My self-guided study in philosophy brought me to Karl Popper this past summer. Yes, another 20th century Austrian (seeing as the last philosopher’s book I reviewed was Wittgenstein’s Tractatus Logico Philosophicus). Another logician as well, but what’s compelling about Popper is that he did not limit himself to one particular field of study (in his case, science). He was just as passionate and knowledgeable about social dynamics, art, and politics.

Popper approached the long-held observational scientific method with distrust; rather than prove a theory to be correct with empirical evidence, he took inspiration from Einstein’s openness to critique (when he released his theories on relativity) and insisted that falsification was a better method (ie. allowing one’s theory to be refuted by opening it up to the community-at-large for inspection from more angles). This, he argued, protected the world from the success of pseudoscientific “pet theories”. His inspiration for this came from his disenchantment with social and academic institutions of the day which rigidly held the works of Marx and Freud in high esteem.

Allow me to stop here and say the following: there is no way in hell I can sufficiently (to my own or anyone else’s satisfaction) and clearly lay-out the man’s theories, justifications, and *how* he came about his all in what I always hope and aim to be a succinct blog entry. It has taken me a day to revise the above paragraph and I’m still not particularly happy with it.

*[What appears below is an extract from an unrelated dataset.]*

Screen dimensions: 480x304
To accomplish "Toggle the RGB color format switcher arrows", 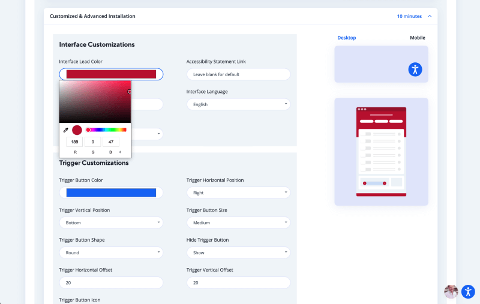I will (x=120, y=152).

That said, I found Unended Quest to be a fascinating portrait of a great mind who refuses to stop questioning. His way of thinking about the underpinnings of logic and about systemic, ingrained assumptions in society is nothing short of radical. Under Popper’s means of demarcation such seemingly scientific pursuits as economics, climatology, and even dietetics are left looking like…well, not quackery, but certainly not anything approaching science.

So, yes, feet get stomped on, lines get drawn…and this brings me to what makes a great philosophical treatise: it forces you, whether you like it or not, to recalibrate your assumptions about society. Even if you have fundamental disagreements, you are forced to work hard to justify them. In other words, it’s the perfect way to give your brain a shake (perhaps even your foundations of understanding).

Unended Quest is full of ideas and strong opinions, with the socio-political history of the 20th century as its backdrop. This is a man who lived through two World Wars, whose early experiences as a social worker with neglected children made him fundamentally question the learning process, and who ended up being on a first-name basis with some of the greatest minds of the then-burdgeoning realm of quantum physics (Einstein, Schrödinger, Bohr).

That’s it. That’s all I can write without this becoming a term paper. All I can add to this is that I aim to re-read this book on a yearly basis, which is perhaps the best complement I can pay to an author.

Unended Quest (ISBN: 978-0-415-28590-2), by Karl Popper is available at an independent bookstore near you, or online at any number of vendors.